Since there were two Malaysian dishes Mui Garden is known for, we thought we also try another of their Malaysian dish. The satay is $7.50 for six sticks. You can have beef, pork or chicken. We decided not to get beef because really, beef satay is tough. The best is still chicken (with SKIN preferably!).
You know, in Malaysia pork satay is extremely rare. The muslims in the country do not eat pork as most of you know. But since they have pork here, we tried it. It was a mix of pork and chicken that we got.
They served the satays on a hot plate (which was extremely hot BTW) which is definitely not Malaysian style. Other than the meat on skewers, the resemblance stopped there.
No skin for the chicken satay … no charring … simply not good … not that it’s unedible. Call it something else would be better and maybe I’ll enjoy it a bit more.
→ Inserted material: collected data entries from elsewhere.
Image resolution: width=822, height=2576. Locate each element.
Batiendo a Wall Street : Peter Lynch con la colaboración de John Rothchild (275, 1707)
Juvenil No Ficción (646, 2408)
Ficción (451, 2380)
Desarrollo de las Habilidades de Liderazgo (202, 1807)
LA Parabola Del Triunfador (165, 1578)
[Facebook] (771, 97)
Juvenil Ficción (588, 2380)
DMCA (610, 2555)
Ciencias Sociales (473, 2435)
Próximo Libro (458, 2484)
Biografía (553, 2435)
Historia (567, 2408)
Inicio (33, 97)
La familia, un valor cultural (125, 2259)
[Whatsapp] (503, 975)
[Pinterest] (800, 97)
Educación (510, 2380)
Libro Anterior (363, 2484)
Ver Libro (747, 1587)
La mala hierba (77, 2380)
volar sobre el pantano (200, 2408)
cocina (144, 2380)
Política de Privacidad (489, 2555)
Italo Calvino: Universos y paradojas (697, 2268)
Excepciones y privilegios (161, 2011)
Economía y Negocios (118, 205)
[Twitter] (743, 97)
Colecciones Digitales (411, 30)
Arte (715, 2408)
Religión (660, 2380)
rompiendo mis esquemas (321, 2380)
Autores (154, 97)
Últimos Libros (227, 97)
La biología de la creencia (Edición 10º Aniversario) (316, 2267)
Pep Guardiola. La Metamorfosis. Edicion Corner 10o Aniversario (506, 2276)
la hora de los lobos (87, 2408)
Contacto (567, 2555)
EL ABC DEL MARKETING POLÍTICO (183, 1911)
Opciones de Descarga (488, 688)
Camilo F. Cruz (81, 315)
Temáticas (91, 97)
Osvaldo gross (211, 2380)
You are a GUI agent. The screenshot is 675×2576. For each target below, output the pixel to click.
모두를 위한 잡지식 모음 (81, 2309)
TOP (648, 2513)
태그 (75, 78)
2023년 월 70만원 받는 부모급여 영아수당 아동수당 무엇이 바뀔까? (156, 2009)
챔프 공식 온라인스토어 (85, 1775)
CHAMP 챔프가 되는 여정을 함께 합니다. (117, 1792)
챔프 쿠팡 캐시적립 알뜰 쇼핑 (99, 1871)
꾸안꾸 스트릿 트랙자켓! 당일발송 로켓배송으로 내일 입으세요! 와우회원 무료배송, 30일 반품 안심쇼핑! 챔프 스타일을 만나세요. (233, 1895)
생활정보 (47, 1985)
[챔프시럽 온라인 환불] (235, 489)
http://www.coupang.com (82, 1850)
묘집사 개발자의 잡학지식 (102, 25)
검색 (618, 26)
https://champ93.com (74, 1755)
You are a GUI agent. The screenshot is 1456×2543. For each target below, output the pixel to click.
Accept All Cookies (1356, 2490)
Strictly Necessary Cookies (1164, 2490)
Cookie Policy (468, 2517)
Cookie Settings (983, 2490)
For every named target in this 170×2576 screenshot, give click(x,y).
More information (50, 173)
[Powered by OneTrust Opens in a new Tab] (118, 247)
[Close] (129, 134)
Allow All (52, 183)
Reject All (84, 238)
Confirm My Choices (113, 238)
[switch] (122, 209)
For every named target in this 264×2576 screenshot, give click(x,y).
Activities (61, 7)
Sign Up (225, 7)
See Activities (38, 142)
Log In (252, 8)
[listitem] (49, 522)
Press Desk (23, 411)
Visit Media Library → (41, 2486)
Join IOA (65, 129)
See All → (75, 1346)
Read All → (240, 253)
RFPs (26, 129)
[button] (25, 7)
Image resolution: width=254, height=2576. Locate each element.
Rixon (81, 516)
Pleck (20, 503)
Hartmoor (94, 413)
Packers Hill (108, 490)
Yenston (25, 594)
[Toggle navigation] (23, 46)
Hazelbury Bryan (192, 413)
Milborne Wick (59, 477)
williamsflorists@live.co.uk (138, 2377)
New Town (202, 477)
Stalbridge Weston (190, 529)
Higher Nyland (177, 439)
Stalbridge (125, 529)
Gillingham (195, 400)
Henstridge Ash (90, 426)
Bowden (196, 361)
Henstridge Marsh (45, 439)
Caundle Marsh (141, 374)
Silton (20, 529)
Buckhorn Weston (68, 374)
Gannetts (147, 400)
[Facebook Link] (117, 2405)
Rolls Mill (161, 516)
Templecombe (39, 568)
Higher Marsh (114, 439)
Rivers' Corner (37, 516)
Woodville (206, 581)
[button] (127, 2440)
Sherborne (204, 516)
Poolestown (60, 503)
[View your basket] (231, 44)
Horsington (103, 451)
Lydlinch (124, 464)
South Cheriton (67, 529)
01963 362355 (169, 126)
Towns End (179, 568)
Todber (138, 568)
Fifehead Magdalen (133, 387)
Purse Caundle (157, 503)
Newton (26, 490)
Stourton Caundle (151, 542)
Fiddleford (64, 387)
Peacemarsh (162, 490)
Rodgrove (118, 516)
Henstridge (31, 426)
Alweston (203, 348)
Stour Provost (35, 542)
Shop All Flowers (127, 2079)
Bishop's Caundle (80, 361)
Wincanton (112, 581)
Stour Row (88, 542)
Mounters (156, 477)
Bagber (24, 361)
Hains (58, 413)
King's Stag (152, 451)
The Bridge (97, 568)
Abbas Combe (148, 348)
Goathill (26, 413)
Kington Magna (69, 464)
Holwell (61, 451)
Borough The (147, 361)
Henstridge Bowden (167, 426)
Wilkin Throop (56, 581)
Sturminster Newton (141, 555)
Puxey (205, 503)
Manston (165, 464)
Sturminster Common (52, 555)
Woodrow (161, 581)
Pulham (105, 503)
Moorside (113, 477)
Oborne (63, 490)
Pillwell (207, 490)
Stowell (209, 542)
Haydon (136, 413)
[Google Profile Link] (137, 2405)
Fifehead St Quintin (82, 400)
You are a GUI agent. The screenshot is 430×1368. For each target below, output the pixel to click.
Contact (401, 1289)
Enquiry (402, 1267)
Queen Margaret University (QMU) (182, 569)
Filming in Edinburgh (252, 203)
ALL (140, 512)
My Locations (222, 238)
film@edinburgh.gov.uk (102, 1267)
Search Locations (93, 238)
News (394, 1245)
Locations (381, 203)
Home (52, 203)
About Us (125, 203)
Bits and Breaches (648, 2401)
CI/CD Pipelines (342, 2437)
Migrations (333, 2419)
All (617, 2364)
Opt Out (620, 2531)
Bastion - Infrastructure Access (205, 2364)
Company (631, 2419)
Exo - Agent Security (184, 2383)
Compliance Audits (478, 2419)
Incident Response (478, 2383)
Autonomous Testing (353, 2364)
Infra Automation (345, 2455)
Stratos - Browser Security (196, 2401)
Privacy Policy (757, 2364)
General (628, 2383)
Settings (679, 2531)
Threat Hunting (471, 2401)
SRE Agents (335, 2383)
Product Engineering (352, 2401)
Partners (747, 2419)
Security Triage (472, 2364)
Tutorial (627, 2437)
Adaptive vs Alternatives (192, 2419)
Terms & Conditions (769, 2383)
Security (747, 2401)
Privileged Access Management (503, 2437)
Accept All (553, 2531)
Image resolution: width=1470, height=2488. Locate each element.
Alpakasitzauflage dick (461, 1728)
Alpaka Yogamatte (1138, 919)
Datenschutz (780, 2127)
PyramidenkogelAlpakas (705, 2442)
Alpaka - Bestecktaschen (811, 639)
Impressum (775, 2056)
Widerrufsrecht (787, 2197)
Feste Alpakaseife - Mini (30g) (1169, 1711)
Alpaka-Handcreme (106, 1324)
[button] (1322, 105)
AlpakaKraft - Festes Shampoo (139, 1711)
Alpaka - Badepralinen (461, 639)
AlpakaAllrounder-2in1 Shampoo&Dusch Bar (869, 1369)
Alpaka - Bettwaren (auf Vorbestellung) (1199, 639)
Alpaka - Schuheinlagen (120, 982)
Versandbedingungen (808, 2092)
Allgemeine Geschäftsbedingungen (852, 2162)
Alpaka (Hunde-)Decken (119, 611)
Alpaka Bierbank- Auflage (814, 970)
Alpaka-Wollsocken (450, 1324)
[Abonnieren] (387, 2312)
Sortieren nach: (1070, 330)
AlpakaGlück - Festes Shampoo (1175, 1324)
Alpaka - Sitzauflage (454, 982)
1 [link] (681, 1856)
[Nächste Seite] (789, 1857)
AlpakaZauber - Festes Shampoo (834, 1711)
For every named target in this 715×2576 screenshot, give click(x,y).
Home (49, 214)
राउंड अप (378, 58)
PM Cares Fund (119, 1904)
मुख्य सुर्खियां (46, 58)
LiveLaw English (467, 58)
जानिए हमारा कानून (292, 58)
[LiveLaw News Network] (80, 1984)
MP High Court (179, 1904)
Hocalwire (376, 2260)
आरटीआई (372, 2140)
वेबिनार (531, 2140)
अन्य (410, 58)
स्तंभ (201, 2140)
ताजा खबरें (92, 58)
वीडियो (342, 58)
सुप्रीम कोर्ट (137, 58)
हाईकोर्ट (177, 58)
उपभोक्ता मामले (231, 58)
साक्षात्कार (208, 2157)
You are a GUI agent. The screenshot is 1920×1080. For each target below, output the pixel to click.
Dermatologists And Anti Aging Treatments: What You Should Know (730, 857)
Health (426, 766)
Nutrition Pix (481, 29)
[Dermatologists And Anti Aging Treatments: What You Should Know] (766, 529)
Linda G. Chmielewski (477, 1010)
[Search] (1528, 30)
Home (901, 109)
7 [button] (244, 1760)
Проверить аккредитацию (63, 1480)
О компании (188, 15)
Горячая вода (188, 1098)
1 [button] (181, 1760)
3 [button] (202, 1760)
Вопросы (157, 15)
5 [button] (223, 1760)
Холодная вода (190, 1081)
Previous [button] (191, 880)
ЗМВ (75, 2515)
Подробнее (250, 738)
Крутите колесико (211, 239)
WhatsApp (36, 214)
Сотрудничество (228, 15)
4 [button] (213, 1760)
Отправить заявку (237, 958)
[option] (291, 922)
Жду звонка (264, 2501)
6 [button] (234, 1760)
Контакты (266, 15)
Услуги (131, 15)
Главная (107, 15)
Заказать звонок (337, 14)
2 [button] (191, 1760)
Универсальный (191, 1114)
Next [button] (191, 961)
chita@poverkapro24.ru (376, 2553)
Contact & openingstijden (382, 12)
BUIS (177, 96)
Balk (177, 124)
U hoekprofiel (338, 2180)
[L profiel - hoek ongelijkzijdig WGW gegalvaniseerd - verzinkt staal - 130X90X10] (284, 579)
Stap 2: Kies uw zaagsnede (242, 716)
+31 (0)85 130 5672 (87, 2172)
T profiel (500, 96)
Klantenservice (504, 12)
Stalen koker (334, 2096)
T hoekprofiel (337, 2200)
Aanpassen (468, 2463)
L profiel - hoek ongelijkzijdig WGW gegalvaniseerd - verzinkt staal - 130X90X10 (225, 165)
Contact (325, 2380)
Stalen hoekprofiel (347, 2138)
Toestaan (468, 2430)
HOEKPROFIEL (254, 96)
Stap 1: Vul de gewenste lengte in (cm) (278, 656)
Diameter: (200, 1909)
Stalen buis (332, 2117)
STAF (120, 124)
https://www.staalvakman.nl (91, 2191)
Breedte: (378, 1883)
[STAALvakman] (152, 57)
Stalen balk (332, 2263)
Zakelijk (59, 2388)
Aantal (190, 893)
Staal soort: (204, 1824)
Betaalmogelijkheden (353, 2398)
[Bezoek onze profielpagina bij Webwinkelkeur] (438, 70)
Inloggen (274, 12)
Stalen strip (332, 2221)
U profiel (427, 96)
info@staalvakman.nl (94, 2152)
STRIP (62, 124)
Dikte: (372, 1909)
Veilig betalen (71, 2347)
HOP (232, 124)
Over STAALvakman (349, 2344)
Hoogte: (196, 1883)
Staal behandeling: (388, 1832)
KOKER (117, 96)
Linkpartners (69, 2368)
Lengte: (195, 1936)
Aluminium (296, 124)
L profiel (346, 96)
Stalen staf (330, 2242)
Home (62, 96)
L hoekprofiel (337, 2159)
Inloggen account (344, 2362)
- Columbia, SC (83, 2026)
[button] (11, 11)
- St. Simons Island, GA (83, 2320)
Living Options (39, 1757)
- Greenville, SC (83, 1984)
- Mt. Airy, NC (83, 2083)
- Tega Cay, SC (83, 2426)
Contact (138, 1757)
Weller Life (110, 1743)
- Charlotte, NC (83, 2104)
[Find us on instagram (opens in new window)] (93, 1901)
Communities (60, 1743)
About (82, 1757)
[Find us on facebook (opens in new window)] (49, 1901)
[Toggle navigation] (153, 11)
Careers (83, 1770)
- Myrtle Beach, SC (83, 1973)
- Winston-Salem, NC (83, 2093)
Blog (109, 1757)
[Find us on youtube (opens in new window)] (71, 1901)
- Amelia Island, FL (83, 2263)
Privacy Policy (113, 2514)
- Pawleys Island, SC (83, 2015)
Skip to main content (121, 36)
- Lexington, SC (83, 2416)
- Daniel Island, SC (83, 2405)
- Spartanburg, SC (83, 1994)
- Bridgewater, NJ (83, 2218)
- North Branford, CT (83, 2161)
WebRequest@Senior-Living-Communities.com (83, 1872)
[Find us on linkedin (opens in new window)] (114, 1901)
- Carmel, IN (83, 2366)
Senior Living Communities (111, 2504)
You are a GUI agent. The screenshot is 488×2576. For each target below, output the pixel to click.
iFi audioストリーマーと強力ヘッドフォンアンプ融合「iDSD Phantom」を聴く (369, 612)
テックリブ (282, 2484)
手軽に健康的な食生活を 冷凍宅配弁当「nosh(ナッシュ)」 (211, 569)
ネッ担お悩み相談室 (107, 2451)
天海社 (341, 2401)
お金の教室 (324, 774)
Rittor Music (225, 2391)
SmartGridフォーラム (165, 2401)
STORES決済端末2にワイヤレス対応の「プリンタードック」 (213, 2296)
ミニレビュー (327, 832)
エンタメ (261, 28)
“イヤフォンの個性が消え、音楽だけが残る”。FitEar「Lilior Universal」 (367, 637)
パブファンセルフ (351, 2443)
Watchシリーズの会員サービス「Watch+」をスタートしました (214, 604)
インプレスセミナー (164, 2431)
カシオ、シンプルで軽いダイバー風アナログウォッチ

The peanut sauce is served on a plate and as it is everywhere else in Vancouver, the portion is stingy. The peanut sauce is not bad for Vancouver standards. I wish they make it spicy but then this is a HK rendition of it.
Having the pineapple along was kind of weird though. I think they served that in place of ketupat. Poor replacement.
The Sweet and Sour Pork was a dish we normally do not order. While it is a very Cantonese dish, we had until recently thought that this is a North American Chinese dish because of its popularity here. We erroneously considered this like chop suey and fortune cookies.
But sweet and sour pork is as Cantonese as it gets. Some people even swear that the real test of a great Cantonese chef is how they make this dish.
So we are taking a look at this dish in a different light and since this is a Cantonese restaurant, we order this. They list this dish as the Sweet and Sour Pork with Pineapple ($9.50) on their menu.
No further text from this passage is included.